╭──

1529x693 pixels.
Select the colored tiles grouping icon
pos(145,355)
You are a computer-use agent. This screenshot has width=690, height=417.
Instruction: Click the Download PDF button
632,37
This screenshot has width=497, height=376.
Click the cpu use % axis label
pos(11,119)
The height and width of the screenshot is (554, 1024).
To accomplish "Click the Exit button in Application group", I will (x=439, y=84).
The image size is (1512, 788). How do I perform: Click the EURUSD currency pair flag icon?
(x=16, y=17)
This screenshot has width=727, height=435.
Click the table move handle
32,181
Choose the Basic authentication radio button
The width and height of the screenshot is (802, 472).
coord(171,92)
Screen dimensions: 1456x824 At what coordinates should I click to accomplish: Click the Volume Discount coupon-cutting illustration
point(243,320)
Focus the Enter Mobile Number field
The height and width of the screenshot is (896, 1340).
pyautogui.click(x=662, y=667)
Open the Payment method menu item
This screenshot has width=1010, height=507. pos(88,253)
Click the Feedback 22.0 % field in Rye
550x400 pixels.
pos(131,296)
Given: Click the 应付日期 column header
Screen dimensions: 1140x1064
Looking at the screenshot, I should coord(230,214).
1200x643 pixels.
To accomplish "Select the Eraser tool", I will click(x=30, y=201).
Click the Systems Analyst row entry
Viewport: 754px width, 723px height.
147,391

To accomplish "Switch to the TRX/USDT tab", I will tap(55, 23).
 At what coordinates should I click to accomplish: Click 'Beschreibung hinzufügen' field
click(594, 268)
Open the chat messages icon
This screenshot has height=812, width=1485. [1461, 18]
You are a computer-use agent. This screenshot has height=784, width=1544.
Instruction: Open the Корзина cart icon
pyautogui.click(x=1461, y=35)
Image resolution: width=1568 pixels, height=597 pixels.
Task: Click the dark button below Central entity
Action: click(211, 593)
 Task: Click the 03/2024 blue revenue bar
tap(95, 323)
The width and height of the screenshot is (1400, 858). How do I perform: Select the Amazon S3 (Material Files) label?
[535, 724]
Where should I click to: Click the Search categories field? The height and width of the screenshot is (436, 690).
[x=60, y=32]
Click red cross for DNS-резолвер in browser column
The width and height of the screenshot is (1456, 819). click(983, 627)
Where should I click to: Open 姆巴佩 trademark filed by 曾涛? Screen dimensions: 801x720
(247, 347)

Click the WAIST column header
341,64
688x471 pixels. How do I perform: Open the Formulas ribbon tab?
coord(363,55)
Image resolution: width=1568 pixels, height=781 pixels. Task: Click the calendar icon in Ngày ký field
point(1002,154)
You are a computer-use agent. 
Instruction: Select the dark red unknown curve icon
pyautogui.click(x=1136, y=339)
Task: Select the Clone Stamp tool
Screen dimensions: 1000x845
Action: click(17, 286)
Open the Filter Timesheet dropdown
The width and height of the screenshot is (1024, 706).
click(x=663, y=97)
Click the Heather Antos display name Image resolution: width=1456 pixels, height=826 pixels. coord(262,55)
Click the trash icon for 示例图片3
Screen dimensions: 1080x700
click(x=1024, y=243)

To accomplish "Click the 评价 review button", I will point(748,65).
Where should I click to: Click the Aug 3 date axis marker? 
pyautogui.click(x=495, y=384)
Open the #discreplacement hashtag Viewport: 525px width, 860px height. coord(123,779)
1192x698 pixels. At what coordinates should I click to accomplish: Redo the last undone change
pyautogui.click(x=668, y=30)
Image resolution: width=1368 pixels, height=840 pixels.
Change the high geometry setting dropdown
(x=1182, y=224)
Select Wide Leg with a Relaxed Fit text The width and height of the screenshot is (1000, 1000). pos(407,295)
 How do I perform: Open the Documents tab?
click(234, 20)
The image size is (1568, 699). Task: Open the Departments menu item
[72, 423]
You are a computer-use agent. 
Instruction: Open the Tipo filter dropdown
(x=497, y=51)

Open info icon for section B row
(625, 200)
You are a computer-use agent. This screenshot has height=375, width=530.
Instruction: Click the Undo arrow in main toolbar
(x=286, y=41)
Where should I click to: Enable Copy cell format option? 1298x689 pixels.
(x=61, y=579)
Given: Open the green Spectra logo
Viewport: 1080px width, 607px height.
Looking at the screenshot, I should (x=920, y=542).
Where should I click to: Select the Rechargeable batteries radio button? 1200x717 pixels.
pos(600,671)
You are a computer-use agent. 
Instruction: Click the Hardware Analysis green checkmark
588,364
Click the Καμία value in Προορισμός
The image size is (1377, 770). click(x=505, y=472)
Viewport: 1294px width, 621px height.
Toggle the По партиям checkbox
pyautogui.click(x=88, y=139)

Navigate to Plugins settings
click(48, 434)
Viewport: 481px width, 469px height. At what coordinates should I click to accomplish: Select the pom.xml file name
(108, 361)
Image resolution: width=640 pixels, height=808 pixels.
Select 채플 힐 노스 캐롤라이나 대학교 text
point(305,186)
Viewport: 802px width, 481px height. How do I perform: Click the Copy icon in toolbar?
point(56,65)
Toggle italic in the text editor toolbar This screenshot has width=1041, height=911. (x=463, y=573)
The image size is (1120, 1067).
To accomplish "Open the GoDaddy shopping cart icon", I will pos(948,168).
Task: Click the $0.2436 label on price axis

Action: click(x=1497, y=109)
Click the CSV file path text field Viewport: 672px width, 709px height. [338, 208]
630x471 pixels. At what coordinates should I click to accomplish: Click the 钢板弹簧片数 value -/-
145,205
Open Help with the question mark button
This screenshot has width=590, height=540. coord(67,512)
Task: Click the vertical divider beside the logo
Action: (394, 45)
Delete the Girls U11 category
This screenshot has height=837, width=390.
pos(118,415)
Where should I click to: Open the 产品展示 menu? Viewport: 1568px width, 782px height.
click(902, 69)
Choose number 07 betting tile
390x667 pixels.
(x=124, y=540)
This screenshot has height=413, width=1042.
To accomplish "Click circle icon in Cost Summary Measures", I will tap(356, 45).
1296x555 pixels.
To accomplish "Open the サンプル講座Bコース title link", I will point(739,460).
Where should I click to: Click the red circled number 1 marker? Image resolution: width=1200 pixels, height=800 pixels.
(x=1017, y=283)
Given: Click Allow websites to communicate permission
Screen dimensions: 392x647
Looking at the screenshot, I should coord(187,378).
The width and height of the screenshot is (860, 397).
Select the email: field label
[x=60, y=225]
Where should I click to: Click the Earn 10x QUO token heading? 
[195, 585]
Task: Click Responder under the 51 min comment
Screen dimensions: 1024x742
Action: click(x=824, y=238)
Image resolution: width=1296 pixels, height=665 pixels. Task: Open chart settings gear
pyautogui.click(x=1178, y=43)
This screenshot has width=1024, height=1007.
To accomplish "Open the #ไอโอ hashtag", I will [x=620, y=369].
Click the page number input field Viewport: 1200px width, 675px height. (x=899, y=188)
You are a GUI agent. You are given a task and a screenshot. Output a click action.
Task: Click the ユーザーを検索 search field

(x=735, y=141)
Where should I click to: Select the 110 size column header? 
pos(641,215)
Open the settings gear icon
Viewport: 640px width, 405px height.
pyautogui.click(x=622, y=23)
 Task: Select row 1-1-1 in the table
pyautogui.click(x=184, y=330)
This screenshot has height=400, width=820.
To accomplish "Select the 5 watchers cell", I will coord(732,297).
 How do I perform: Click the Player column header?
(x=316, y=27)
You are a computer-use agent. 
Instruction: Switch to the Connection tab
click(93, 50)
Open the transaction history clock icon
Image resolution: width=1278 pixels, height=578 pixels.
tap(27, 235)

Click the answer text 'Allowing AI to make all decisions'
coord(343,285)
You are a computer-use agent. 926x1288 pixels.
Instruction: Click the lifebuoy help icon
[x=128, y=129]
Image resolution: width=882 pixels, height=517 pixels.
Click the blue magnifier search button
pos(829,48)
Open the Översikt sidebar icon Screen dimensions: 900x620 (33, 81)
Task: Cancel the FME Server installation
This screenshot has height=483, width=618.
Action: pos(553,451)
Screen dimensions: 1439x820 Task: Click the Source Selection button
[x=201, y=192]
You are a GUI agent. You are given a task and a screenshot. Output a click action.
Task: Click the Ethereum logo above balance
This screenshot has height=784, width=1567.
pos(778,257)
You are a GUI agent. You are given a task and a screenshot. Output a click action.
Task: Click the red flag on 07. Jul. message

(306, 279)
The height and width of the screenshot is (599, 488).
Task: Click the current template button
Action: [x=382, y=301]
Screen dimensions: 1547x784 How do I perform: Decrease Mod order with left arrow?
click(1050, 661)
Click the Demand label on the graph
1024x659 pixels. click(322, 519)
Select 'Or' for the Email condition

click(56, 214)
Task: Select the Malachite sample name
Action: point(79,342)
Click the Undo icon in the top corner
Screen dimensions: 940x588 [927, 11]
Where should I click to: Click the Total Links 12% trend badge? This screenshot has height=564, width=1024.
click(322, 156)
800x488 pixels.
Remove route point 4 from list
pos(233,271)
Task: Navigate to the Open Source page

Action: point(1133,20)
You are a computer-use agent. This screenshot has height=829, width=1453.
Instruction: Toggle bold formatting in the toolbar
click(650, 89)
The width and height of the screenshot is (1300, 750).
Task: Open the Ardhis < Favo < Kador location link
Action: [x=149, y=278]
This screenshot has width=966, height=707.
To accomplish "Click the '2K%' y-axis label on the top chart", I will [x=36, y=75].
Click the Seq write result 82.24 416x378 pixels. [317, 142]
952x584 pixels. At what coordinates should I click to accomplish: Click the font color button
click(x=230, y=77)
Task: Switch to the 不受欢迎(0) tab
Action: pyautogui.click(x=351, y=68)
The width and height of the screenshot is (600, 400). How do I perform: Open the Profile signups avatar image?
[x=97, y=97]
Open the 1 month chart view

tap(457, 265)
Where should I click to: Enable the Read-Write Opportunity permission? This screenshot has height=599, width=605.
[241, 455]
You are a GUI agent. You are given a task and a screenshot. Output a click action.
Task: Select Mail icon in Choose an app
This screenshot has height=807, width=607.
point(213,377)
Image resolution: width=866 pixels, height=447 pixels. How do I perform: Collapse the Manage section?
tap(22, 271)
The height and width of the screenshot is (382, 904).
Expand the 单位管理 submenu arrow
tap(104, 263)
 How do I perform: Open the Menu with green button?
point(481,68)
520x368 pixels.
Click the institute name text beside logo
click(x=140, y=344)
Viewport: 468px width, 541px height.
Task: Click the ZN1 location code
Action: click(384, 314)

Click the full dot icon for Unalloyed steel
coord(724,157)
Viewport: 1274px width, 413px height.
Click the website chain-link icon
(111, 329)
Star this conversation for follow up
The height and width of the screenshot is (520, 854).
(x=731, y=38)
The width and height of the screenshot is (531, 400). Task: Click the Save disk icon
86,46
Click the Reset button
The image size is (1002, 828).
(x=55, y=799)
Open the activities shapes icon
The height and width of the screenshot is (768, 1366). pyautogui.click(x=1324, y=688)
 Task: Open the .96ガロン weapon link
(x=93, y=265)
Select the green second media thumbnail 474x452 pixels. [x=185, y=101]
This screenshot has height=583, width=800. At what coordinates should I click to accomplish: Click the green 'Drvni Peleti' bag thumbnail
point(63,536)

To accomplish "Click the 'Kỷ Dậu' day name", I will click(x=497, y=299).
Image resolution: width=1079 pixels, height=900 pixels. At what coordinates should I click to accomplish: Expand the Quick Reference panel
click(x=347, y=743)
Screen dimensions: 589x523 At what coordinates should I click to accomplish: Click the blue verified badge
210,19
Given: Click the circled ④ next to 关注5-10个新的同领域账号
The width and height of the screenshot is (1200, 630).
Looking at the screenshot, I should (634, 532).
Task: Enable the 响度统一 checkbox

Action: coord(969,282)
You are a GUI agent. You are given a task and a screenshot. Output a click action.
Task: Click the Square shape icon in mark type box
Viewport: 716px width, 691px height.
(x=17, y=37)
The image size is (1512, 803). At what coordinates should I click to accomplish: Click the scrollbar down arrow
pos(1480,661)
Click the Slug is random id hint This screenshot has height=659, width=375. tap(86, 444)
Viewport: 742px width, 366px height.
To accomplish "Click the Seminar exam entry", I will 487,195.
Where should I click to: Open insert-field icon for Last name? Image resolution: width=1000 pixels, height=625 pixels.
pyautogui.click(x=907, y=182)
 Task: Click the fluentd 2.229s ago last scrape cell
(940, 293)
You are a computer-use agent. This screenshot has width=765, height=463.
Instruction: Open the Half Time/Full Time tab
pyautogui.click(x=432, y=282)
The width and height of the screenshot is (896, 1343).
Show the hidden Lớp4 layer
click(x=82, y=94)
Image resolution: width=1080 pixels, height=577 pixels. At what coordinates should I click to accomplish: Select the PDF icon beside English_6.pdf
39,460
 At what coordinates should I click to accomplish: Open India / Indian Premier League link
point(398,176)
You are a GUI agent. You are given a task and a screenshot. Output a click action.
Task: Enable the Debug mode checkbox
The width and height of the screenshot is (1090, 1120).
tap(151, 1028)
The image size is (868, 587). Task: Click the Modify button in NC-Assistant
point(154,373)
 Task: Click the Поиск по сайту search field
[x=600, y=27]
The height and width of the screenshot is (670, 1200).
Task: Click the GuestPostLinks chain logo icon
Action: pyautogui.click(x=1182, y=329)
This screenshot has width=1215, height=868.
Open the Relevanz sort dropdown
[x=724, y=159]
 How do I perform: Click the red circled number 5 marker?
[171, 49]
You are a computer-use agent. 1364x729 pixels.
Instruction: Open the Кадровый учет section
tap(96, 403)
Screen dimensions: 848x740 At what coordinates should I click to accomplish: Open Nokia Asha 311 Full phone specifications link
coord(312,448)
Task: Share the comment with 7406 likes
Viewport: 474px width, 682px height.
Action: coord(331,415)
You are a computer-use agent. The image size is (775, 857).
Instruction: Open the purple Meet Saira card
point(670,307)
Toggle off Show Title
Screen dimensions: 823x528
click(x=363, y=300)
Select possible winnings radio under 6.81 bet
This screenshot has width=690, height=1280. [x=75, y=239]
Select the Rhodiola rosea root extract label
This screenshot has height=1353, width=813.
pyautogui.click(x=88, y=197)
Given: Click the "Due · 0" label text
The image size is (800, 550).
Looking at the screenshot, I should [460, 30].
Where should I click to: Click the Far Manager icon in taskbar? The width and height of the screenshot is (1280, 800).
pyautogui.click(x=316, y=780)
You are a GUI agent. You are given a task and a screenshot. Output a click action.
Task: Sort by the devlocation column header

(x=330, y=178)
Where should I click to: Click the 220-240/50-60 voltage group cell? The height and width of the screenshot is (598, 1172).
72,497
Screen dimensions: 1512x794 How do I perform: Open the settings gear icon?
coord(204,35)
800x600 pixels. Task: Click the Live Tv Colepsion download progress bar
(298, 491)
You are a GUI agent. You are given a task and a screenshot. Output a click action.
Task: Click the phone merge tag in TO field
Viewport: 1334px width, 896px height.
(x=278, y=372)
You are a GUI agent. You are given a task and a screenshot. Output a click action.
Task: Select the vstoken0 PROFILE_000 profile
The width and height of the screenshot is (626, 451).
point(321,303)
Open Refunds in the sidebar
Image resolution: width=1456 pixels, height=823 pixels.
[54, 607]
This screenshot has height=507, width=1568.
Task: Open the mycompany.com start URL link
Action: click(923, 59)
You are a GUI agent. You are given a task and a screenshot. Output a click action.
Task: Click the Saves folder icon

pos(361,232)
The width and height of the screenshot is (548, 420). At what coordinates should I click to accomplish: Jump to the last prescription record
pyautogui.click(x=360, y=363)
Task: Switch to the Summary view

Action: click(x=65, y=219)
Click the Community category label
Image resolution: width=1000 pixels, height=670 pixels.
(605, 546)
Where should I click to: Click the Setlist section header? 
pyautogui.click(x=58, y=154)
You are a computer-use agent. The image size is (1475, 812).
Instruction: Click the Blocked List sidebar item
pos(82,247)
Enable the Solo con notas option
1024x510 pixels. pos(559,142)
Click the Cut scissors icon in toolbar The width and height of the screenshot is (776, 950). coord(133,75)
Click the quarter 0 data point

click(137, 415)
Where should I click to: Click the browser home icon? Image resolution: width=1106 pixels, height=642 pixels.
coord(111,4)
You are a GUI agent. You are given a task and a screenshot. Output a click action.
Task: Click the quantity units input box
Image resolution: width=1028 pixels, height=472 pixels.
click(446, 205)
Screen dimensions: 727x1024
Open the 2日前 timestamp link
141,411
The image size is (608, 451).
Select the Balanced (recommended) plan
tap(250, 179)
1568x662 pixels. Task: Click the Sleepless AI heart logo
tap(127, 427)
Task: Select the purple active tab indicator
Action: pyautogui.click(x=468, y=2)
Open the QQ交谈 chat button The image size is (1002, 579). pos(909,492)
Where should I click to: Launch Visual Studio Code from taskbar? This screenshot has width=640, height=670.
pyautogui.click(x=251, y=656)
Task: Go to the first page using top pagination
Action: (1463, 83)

╰──

* [Exercise details]: The expected response consists solely of the lines from the one with "Screen dimensions: 727x1024" through the end of the records, repeated exactly.

* [Answer section]:
Screen dimensions: 727x1024
Open the 2日前 timestamp link
141,411
The image size is (608, 451).
Select the Balanced (recommended) plan
tap(250, 179)
1568x662 pixels. Task: Click the Sleepless AI heart logo
tap(127, 427)
Task: Select the purple active tab indicator
Action: pyautogui.click(x=468, y=2)
Open the QQ交谈 chat button The image size is (1002, 579). pos(909,492)
Where should I click to: Launch Visual Studio Code from taskbar? This screenshot has width=640, height=670.
pyautogui.click(x=251, y=656)
Task: Go to the first page using top pagination
Action: (1463, 83)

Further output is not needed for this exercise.